さとうさおり都議さとうさおり氏 YouTubeチャンネルより

2026年8月28日深夜、東京都議会議員のさとうさおり氏(佐藤沙織里)が自身のYouTubeチャンネルを更新し、任期途中での議員辞職を表明した。
理由として今後の人生に大きく関わる事情が重なったとし、命を優先して今を生きる活動に入ると説明した。
詳細は自分だけに関わる問題ではないとして公表を差し控えた。
減税を掲げ都政の問題を追及してきた氏の電撃発表に支援者からは心配の声や、さまざまな憶測が広がっている。

 

辞職発表

さとう氏は5分超の動画で「皆さん、お久しぶりです。突然のご報告にはなりますが、このたび議員辞職をすることになりました」と切り出した。
任期は約3年残っていたにもかかわらず、「理由としては今後の人生に大きく大きくかかわる事情が重なりまして、議員そして議員生活をこれまでと同じように継続することが困難となったためです」と述べた。
「今まで以上に命を優先し、今を生きる活動に入ります」と続け、個人的な事情をどこまで公にすべきか悩んだものの、「私だけにかかわる部分でない部分もあるために詳細については公表を差し控えさせていただこうと思っています」と説明した。
政治への思いや課題意識、日本を変えたい気持ちがなくなったわけではないと強調し、「議員は何人もいます。
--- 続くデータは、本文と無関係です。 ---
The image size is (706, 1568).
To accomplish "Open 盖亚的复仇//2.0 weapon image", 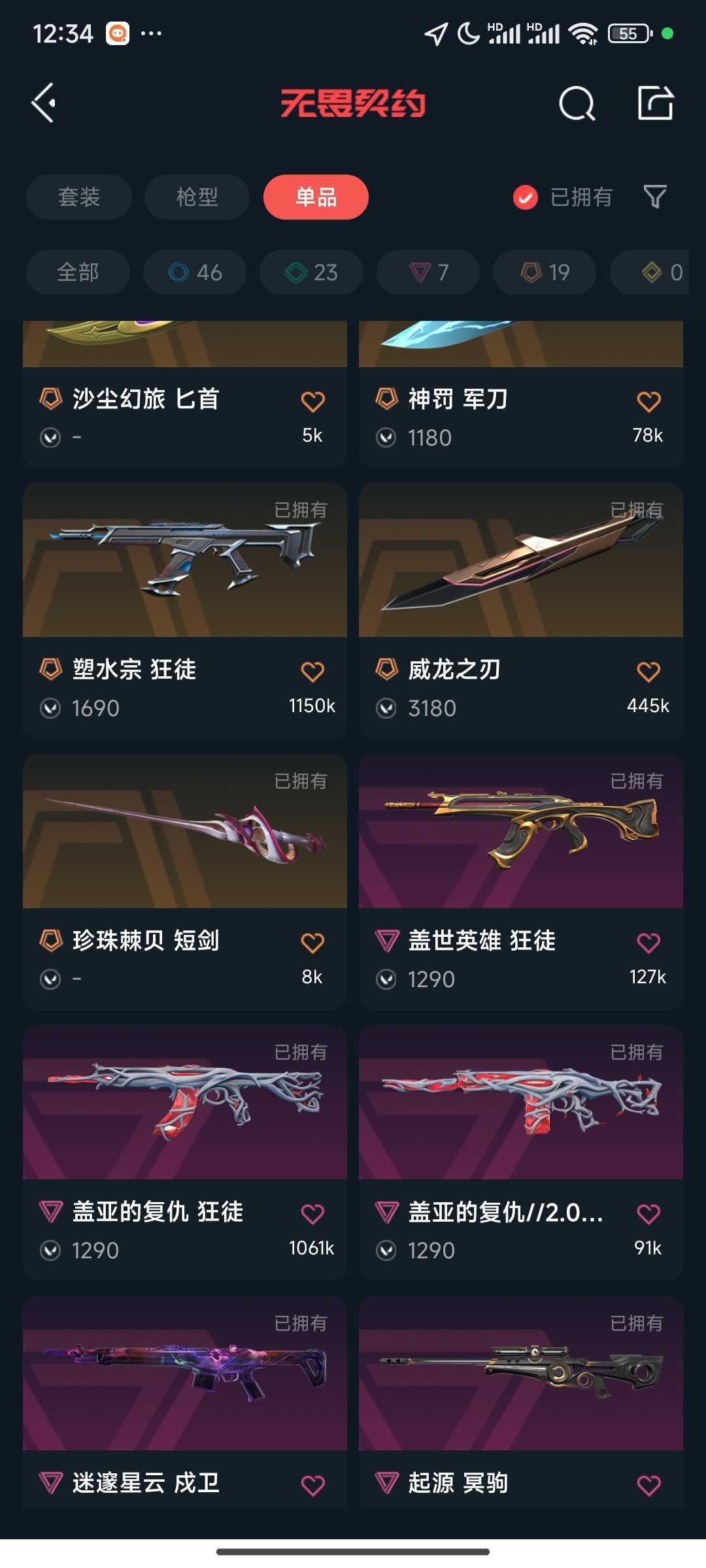I will [521, 1102].
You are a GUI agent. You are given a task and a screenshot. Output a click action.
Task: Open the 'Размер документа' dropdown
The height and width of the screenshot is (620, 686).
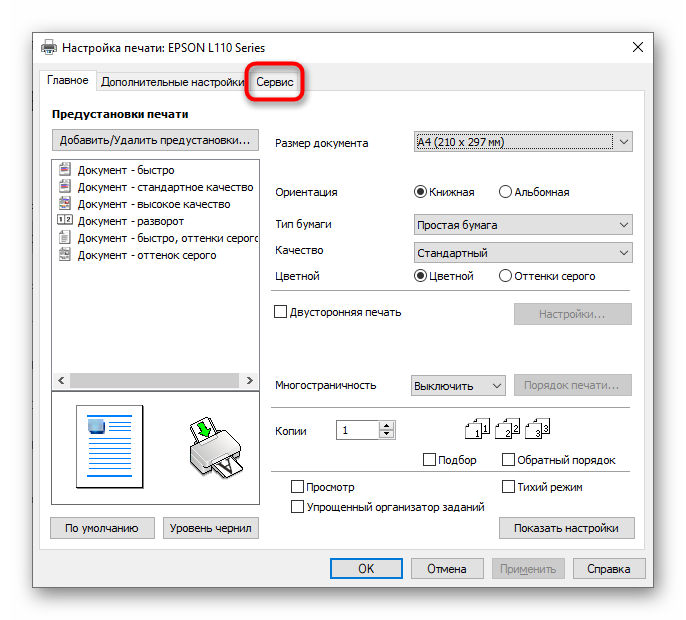click(x=523, y=142)
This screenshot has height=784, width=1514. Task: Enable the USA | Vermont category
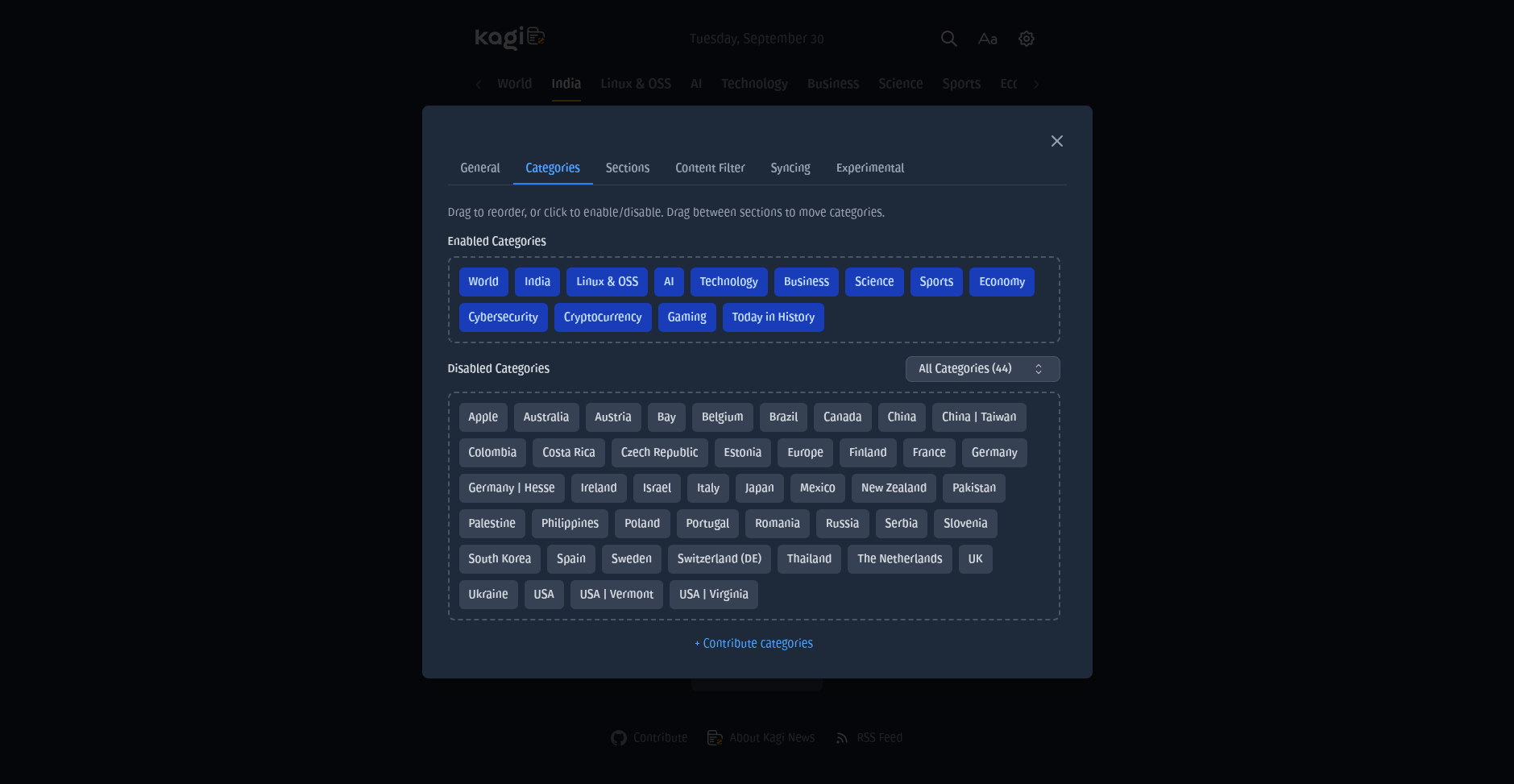point(616,595)
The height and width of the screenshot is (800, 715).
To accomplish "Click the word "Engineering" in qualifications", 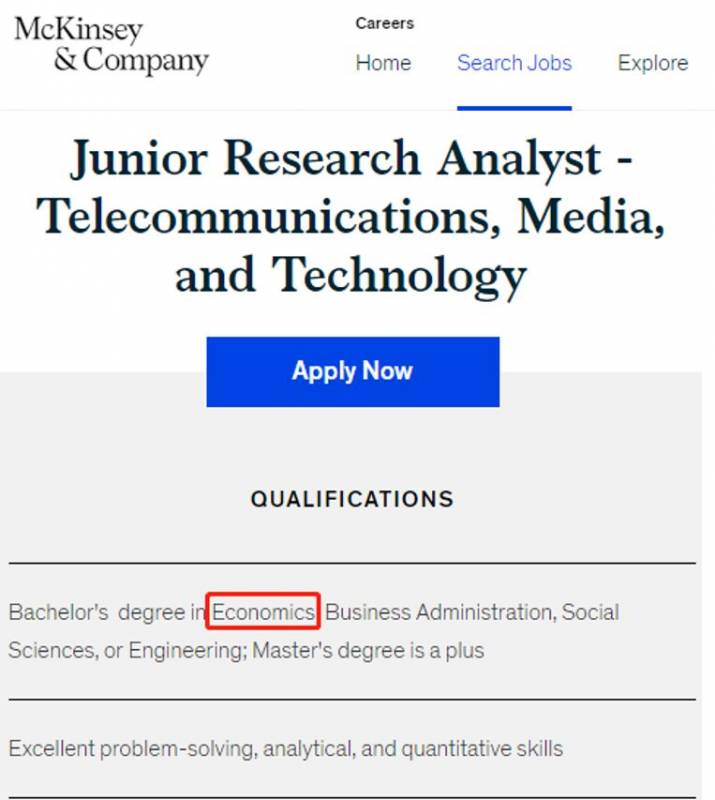I will 185,650.
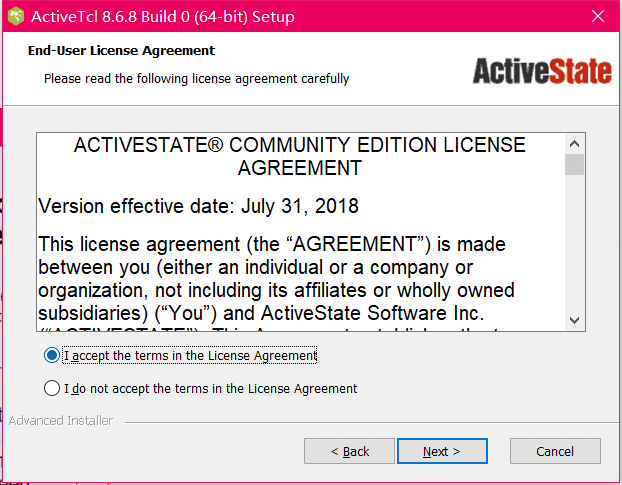Screen dimensions: 622x485
Task: Select "I do not accept the terms" radio button
Action: [52, 388]
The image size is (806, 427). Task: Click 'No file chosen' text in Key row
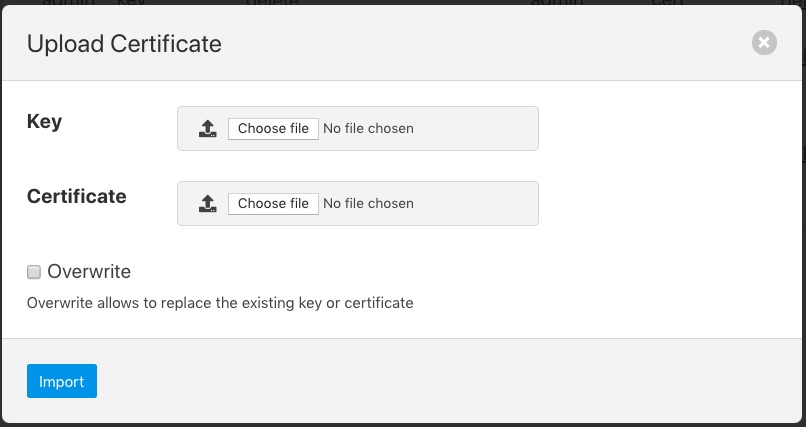coord(368,128)
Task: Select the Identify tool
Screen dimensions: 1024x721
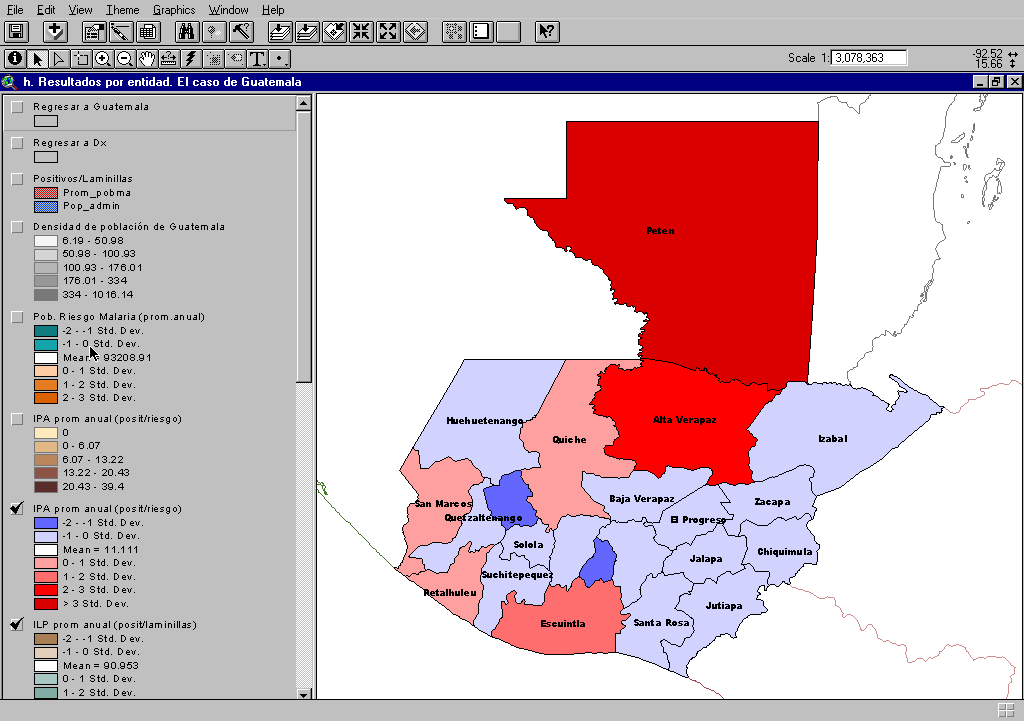Action: point(15,58)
命は一つしかありません」と決断の背景を語った。
政治団体については5300人ほどが登録していたが無期限休止とし、民間人として自分のペースで情報発信を続ける意向も示した。
発表が深夜だったこともあり、都議会関係者や支援者の間で急速に広がった。

 

減税メガネとして追及してきた都政の問題

さとう氏は2025年6月の都議選で千代田区選挙区から無所属で当選した公認会計士だ。
減税メガネの愛称で知られ、都政のブラックボックス解明と徹底した減税を掲げた。
特に都の特別会計で2002年度から20年以上消費税が未申告だった問題を追及した。
2025年9月22日に都がプレス発表した後、さとう氏が報告を受けていないと指摘したことがきっかけで内部調査が動き、調査報告書では都の対応が問題を隠したと評価すべきもので、都民の信頼を大きく失墜させたと明記された。
この件で職員14人が懲戒処分などを受けた。
ほかにも議会の事前意向確認の慣行、天下り、外国人向けサービスアパートメント、都立病院の個人未収金、宿泊税、フェンタニル関連、機密情報の不正アクセス漏洩などを委員会質問や動画で次々と指摘した。
無所属ながら主要会派以外が都知事と面談できる仕組みや代表者会への出席機会を広げるなど、1年生議員として独自の動きを見せ、都への要望件数が急増するきっかけにもなった。

 

当選後に直面した報道と行政からの対応

当選直後の2025年10月、週刊文春が経歴をめぐる報道を展開した。
さとう氏側はイベント会場で待ち伏せ取材を受けたと説明し、都側から叩いてくれという話が持ち込まれたルートがあったのではないかとの指摘も出た。
同時期にXアカウントがロックされる事態が起き、フォロワーからは通報集中や政治的報復ではないかとの声が上がった。
2026年6月には東京都からYouTube収益の公開と都への納付を求められたと主張し、「明らかな越権行為、圧力です」と動画で訴えた。
2週間ほど前には9月の定例会で自身への議員辞職勧告の動きがあると自ら警戒を表明していた。
これらの経緯が、今回の突然の発表と結びつけて語られる背景となっている。
都議会のあり方検討会への参加を繰り返し要望していたが、無所属や少数会派は参加できない仕組みも指摘していた。

 

心配する声と広がる憶測

発表後、Xでは「命を優先」という表現に着目した投稿が相次いだ。
都政の闇を暴いた結果、命が狙われる事態になったのではないかとの心配や、「やめないでほしい」「まだやってほしい」といった支援者からの声も見られる。
2026年6月に就任から約2カ月で死亡した茨城県下妻市の須藤豊次前市長の事例を引き合いに出し、東京の闇を追及すると身の危険が及ぶのではないかと指摘する意見も出ている。
一方で、詳細が伏せられたこと自体が不自然だとする見方や、個人的な事情を尊重すべきだとする意見、過去の報道や自身の事業をめぐる指摘を指摘する声もある。
公式に確認された事実は本人が述べた範囲にとどまり、具体的な理由は明らかにされていない。
都議会では今後、辞職願の受理手続きと千代田区選挙区の補欠選挙実施が検討される見通しだ。